GIVEN ENTRIES -
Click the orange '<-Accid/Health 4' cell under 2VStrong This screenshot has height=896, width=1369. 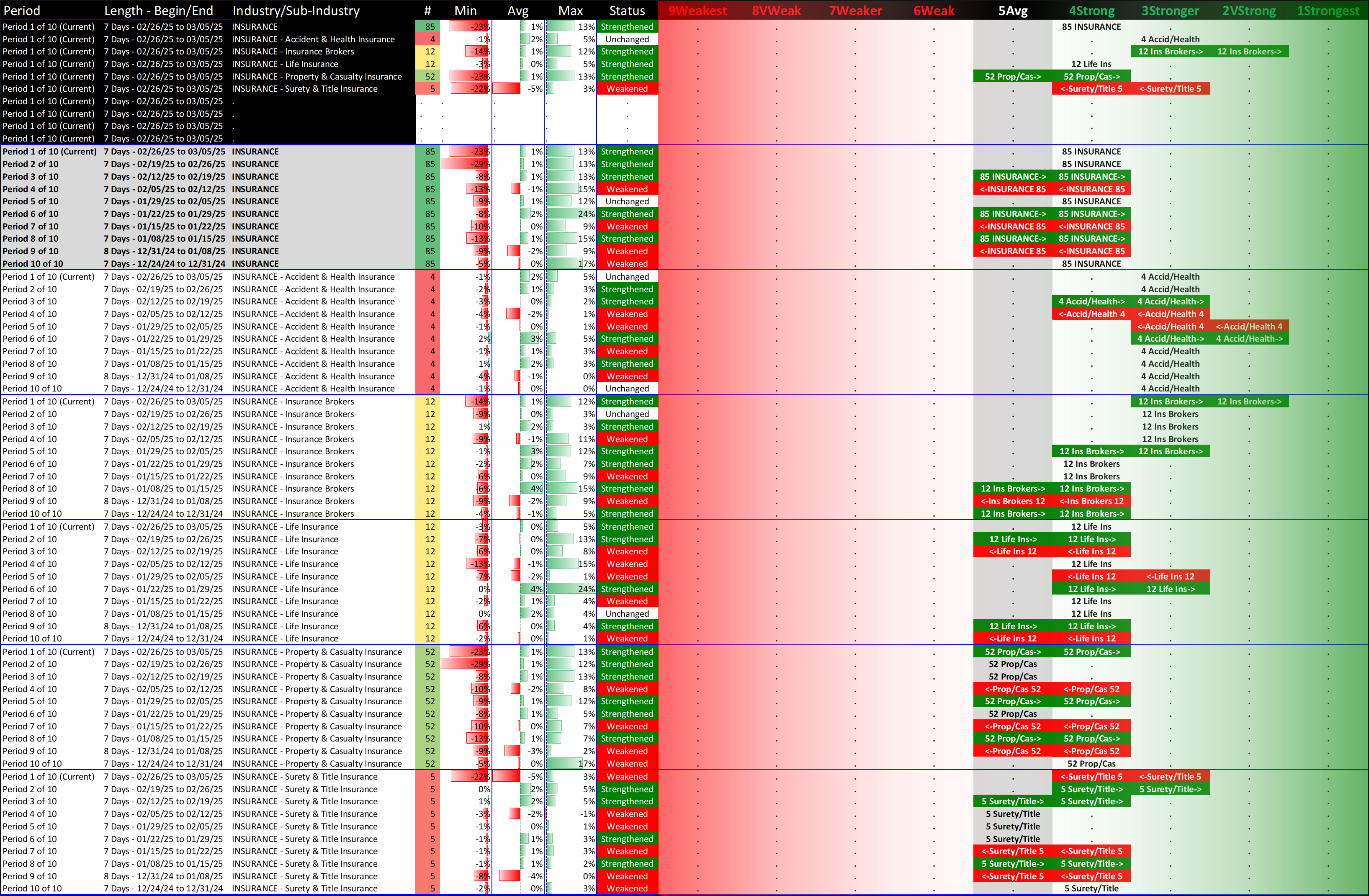pos(1249,327)
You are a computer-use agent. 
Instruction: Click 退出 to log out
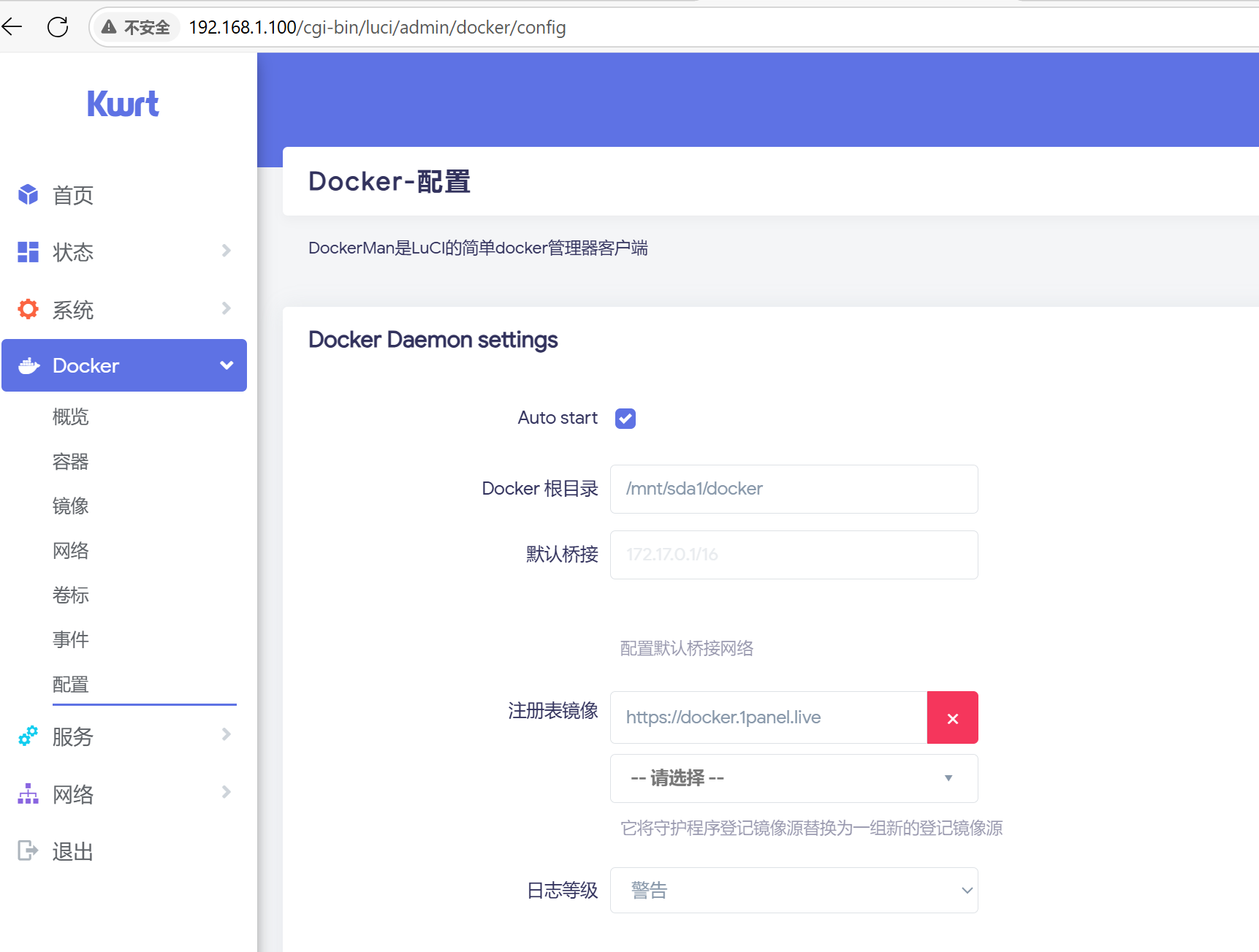[x=72, y=850]
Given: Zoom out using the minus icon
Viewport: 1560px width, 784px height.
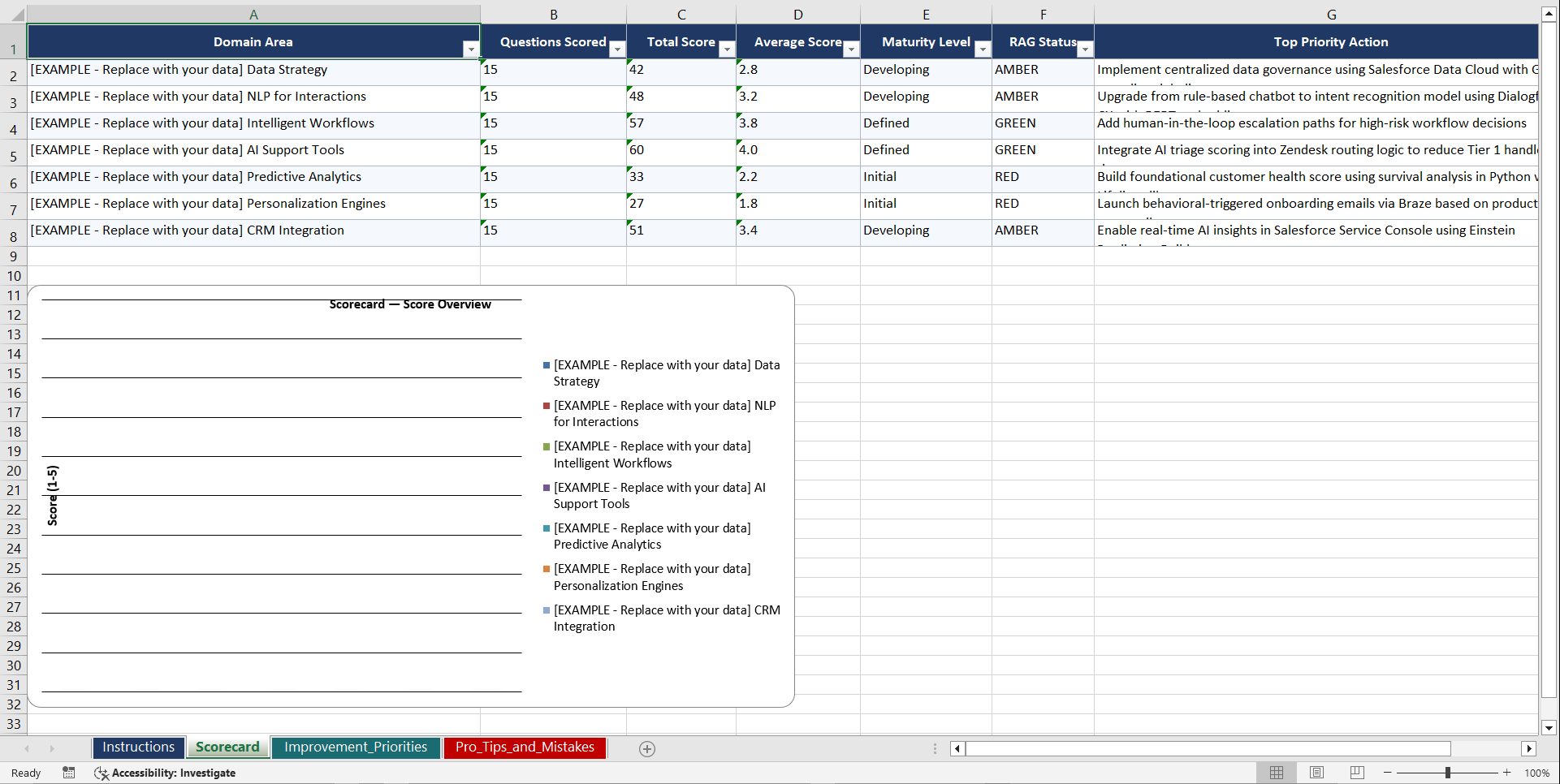Looking at the screenshot, I should click(1386, 773).
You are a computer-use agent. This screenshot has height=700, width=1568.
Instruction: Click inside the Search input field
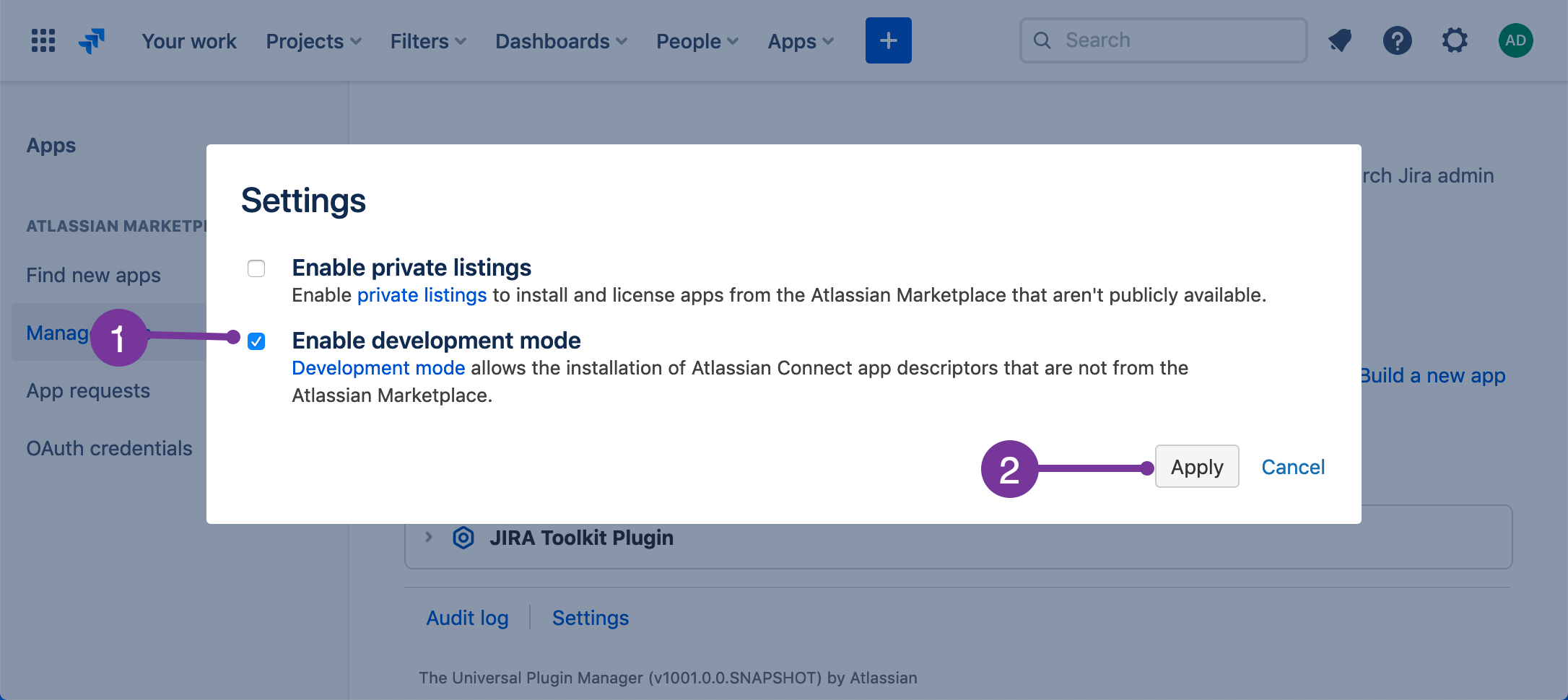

PROBLEM DESCRIPTION -
Show each line from the material above where the string "agent" can be found.

REPLY TO THE EXERCISE -
You are a computer-use agent. 
You are a computer-use agent. This screenshot has height=700, width=1568.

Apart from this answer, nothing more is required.